Damrell's action comes after Sacramento Superior Court Judge Lloyd G. Connelly Jr. ruled on Friday that a state plan to preserve a rare trout by poisoning the waterway should not be delayed.
The federal court ruling was announced late Tuesday afternoon, and a spokesman for DFG, which was to oversee the project, was not available for comment.
An attorney representing a consortium of conservation groups that want the fish kill stopped said he was pleased with the judge's injunction.
"The judge preserved the community's right to know what the results of this poisoning would be on a pristine area that Californians care deeply about," said Pete Frost, an environmental attorney with the Oregon-based Western Environmental Law Center.
"The court recognizes that rotenone kills, and requires the agency to be sure that we understand the effects of using this chemical before we do it."
The case was filed by the nonprofit conservation groups California for Alternatives to Toxics, Wilderness Watch and Alpine County-based Friends of Hope Valley.
According to a statement Tuesday from the law center, the court halted the poisoning until DFG releases information showing whether other rare species live in the stream and, if so, how they would recover.
Crews had entered the Carson Iceberg Wilderness Monday to begin poisoning fish in the middle section of Silver King Creek today.
Before the ruling, officials from DFG and Nevada Department of Wildlife said they were confident the poisoning would not be stopped.
State officials hope to aid recovery of the native Paiute cutthroat trout by eliminating its competitors.
"We just felt confident we were going to complete the project," said DFG Chief Deputy Director Paul Stein. "We were hoping to take the first step in preserving the Paiute cutthroat trout.

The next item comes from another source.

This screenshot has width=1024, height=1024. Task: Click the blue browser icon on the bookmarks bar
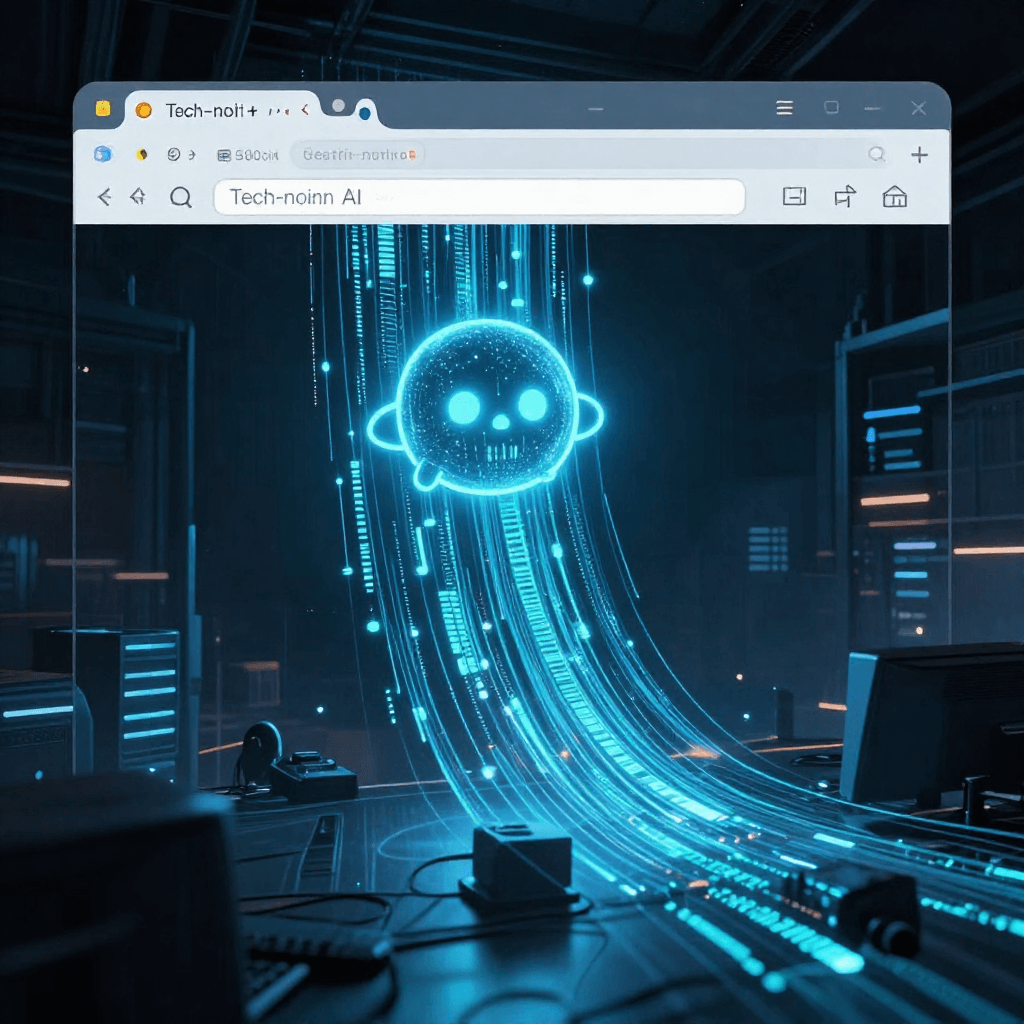102,153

"The treatments will remove the salmonids (and) other types of trout," said Stein before the ruling. "That way, we don't have to worry about any future hybridization. That's the goal."
Conservationists have consistently argued that the poison would destroy other organisms critical to the ecosystem, as well as endanger humans.

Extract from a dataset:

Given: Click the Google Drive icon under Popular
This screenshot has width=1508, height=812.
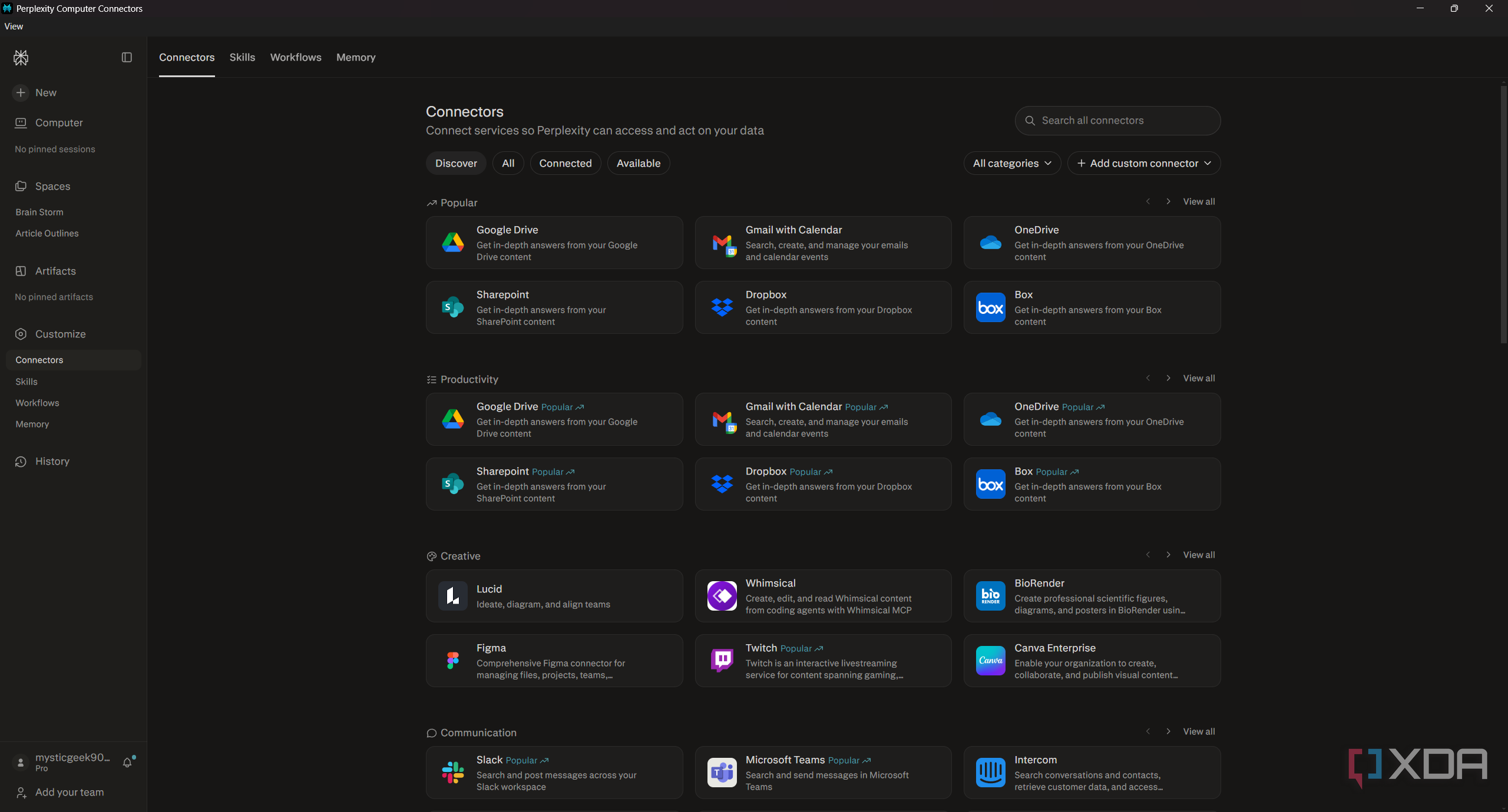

Sacramento Judge Connelly said Friday that a temporary stay of the project "would be against the public interest" because there wasn't enough evidence before him to decide that the "degrading impacts" on the watershed and its ecosystem outweigh the public's interest in preserving the Paiute.
Conservationists, led by the Eureka-based Californians for Alternatives to Toxics, challenged the Paiute project with lawsuits in federal and state courts in Sacramento.